Investing.com - Gold logged a second-straight weekly gain, indicating that investors in the yellow metal were getting adjusted to a rising dollar and spiking U.S. bond yields as the “new normal” they had to navigate in a higher inflation environment.

Gold for April delivery settled up $9.20, or 0.5%, at $1,741.70 an ounce on New York’s Comex.

For the week, the benchmark futures gold contract was up 1.3%, extending a similar gain from the previous week.

Gold rose on the week despite yields benchmarked to the 10-year Treasury note hitting a 13-month high above 1.7% on Thursday and the Dollar Index soaring to the key 92 level on Friday — developments that were negative to the yellow metal.

“The next few months will be very tricky in identifying what will be the primary catalysts for bullion investors,” said Ed Moya, analyst at New York’s OANDA. “Wall Street will remain fixated on the bond market selloff and recent disdain for technology stocks.”

Moya said gold was beginning to gain some investor attention because rising Treasury yields will eventually be countered by action from the Federal Reserve. “The S&P 500 index won’t be able to climb higher if mega-cap tech stocks don’t get their groove back and any hesitancy in that trade should trigger some safe-haven flows into gold.”

Investor uncertainty grew this week after Fed Chairman Jay Powell in his monthly news conference on Wednesday declined to give any hint of the central bank buying more bonds than previously. Surging yields since the start of the year have been limiting the rally in risk assets.

Powell said the U.S. jobless rate will likely continue declining from February’s 6.2% while inflation expands 2.4% this year against expected overall GDP growth of 6.5% in an economy rebounding from a pandemic-stricken 2020. But these still weren’t enough to raise interest rates, the Fed Chair said.

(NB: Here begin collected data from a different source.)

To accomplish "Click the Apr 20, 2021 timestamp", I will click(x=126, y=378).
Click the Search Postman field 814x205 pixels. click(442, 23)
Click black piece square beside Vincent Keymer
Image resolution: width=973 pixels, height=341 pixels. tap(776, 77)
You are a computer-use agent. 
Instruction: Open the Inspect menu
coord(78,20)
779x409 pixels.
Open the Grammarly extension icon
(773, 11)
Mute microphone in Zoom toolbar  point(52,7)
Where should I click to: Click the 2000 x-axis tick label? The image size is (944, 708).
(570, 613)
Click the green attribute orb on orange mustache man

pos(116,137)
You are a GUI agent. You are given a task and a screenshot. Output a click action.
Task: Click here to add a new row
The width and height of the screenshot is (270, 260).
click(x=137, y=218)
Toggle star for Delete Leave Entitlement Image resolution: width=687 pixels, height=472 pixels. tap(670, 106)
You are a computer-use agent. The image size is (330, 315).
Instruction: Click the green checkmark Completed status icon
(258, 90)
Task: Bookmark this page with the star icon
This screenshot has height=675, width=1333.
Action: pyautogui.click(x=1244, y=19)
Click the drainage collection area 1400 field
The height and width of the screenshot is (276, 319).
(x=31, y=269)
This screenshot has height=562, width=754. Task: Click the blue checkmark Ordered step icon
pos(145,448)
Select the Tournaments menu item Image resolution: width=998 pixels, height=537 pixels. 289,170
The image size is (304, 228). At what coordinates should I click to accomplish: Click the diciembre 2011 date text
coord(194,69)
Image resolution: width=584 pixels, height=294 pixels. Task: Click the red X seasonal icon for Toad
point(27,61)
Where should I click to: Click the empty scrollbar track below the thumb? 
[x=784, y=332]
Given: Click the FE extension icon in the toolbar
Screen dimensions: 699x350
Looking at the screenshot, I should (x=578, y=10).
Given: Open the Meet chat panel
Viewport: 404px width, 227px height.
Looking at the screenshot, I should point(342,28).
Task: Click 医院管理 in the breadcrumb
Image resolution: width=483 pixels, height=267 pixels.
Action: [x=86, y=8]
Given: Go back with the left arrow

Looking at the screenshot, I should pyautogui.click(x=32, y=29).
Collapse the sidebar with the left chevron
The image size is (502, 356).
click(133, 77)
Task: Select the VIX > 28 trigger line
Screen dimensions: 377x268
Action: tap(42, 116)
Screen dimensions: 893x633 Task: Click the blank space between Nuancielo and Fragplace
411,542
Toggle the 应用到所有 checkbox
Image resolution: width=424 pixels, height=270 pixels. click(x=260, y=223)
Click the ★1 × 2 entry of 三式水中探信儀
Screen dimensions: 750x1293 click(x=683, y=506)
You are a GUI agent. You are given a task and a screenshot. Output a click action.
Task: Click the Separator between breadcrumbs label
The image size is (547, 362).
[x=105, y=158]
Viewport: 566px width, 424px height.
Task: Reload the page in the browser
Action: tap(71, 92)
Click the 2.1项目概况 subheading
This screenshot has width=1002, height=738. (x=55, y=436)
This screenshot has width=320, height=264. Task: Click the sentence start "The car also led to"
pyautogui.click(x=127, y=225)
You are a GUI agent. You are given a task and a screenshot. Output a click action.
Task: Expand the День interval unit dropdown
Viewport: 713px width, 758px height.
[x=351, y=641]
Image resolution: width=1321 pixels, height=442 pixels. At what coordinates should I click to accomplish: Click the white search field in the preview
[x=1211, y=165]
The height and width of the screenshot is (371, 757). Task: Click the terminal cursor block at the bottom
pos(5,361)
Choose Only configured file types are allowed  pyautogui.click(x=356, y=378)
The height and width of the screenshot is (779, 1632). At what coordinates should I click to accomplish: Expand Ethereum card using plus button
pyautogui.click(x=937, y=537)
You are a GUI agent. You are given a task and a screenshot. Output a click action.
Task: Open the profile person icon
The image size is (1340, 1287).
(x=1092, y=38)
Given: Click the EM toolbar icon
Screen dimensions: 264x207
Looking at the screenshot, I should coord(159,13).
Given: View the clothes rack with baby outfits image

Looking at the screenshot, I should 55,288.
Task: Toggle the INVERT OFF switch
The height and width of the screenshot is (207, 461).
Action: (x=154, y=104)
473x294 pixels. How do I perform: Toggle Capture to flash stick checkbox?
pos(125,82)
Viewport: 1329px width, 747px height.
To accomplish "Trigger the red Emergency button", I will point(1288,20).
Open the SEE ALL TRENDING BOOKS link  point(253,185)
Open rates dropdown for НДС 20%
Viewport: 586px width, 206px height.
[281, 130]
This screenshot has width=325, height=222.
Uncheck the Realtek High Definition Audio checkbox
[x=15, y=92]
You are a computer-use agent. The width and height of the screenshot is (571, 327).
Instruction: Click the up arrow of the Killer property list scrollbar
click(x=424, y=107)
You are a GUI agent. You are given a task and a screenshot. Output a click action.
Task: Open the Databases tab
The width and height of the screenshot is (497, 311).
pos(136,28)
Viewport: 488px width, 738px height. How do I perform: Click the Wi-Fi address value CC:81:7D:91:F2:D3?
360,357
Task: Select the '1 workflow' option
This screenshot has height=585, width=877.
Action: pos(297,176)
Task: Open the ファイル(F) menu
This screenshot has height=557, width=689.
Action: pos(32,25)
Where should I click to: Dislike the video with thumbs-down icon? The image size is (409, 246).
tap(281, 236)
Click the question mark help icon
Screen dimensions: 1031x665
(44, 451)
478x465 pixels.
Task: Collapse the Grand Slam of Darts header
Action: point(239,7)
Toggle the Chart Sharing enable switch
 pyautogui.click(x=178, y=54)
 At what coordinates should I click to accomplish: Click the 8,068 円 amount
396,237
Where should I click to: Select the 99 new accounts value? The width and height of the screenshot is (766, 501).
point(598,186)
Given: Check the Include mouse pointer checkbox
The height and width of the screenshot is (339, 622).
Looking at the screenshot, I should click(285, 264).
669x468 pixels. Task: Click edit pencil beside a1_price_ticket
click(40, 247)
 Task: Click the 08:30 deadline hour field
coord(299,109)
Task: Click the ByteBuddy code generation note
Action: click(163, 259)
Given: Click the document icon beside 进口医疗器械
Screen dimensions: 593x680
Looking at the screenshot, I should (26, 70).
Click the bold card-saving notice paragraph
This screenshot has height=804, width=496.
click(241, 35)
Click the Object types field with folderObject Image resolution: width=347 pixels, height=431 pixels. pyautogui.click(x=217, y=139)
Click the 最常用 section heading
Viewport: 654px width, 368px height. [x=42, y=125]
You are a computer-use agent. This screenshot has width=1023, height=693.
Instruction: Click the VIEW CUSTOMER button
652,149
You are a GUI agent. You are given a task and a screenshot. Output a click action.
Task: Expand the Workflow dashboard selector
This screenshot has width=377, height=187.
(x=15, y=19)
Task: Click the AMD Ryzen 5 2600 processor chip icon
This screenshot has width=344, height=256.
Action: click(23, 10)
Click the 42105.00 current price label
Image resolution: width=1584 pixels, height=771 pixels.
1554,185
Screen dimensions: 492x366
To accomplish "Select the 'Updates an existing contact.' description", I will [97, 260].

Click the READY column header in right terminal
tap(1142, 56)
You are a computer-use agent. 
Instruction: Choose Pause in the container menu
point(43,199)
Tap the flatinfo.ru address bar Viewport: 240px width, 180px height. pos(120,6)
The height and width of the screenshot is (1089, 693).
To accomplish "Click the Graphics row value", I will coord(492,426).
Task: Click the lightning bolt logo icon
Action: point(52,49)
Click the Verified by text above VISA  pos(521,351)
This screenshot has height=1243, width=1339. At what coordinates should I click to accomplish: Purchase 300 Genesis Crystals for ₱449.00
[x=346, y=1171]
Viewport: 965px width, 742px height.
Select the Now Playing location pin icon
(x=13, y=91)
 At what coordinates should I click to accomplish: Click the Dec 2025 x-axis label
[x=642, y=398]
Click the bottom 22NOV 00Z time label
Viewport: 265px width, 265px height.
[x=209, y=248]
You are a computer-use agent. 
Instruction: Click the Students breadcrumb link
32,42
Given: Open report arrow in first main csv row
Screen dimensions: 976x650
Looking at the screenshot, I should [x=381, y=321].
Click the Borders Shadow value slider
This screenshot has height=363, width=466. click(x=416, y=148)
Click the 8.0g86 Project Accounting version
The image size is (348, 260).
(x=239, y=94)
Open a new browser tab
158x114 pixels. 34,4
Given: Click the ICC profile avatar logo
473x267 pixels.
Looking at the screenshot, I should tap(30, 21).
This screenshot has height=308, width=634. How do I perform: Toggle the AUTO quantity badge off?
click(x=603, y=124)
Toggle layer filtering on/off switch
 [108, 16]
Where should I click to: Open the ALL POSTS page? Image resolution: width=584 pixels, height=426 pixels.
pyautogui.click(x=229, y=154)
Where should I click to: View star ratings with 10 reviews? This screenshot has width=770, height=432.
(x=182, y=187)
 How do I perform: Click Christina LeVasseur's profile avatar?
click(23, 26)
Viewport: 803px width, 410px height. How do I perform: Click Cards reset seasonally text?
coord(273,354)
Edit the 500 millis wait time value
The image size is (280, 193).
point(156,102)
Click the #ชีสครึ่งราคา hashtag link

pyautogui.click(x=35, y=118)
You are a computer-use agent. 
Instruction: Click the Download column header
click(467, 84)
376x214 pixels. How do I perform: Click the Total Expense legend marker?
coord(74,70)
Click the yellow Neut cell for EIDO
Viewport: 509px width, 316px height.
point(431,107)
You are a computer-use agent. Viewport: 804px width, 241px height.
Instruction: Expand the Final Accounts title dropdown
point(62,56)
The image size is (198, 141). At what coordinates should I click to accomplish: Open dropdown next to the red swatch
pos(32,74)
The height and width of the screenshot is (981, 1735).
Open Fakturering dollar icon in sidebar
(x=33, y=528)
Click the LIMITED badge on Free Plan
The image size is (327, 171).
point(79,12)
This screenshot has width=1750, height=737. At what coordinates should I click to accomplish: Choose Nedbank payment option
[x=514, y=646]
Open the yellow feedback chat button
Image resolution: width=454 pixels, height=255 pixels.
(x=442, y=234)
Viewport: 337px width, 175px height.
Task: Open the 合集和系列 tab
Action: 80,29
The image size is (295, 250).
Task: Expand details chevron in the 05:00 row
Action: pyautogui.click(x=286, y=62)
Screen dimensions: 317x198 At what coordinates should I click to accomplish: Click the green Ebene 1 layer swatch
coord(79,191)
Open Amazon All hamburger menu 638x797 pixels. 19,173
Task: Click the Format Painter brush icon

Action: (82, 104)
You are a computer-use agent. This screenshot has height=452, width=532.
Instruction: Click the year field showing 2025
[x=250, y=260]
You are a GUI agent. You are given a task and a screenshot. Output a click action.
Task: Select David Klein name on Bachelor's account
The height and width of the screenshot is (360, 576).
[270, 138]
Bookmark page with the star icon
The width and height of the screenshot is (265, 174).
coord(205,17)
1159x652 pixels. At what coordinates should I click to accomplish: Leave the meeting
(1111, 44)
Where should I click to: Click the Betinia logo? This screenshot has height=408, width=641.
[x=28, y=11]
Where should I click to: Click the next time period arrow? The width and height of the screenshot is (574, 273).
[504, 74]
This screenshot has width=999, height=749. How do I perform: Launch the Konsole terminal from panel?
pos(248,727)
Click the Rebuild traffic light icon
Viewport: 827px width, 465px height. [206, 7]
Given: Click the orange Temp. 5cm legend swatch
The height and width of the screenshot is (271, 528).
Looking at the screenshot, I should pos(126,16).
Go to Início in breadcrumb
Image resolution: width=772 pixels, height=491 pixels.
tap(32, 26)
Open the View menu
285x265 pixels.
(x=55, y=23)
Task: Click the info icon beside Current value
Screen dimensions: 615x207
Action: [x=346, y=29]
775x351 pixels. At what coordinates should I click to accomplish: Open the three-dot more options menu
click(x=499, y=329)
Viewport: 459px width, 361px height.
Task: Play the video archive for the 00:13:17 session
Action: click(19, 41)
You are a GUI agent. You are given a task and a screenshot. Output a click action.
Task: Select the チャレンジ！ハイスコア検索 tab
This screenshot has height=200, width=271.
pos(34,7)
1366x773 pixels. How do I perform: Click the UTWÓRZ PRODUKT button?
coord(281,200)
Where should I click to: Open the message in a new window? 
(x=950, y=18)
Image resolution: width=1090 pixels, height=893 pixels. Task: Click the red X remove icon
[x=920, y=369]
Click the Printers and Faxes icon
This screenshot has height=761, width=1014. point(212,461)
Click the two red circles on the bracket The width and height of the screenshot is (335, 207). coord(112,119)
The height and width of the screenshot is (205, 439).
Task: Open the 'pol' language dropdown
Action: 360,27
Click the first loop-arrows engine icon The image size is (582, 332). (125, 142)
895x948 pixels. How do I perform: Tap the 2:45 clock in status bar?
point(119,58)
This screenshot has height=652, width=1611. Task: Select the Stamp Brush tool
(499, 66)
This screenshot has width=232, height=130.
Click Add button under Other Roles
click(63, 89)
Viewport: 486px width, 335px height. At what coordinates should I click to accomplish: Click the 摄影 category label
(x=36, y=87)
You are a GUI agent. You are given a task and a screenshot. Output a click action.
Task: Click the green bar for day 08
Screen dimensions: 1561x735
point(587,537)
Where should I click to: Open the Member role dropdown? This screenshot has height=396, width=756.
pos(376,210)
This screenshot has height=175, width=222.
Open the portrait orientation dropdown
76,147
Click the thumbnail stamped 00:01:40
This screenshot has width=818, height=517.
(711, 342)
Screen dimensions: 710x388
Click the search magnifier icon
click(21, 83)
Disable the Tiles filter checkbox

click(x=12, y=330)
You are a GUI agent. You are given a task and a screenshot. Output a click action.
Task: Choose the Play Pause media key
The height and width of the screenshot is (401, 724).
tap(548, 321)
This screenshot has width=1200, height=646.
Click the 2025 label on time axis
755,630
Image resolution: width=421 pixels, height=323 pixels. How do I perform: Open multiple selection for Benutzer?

Surging bond yields have been an anathema to gold, forcing the yellow metal to lose 17% from record highs of nearly $2,100 in August. Any indications by the Fed that it will intensify bond buying in the coming months could just be the thing to clamp down on surging yields and spark a rally in gold.

For decades, gold was touted as the best store of value whenever there were worries about inflation. Yet, in recent months, it was deliberately prevented from being the go-to asset for investors as Wall Street banks, hedge funds and other actors shorted the metal while pushing up U.S. bond yields and the dollar instead.

Bond yields have surged on the argument that economic recovery in the coming months could extend beyond Fed expectations, leading to spiraling inflation, as the central bank insists on keeping interest rates at near zero.

The dollar, which typically falls in an environment of heightened inflation fears, also rallied instead on the same runaway economic recovery logic. The greenback’s status as a reserve currency has bolstered its standing as a safe haven, leading to new long positions being built in the dollar. That had further capped any rebound in gold prices.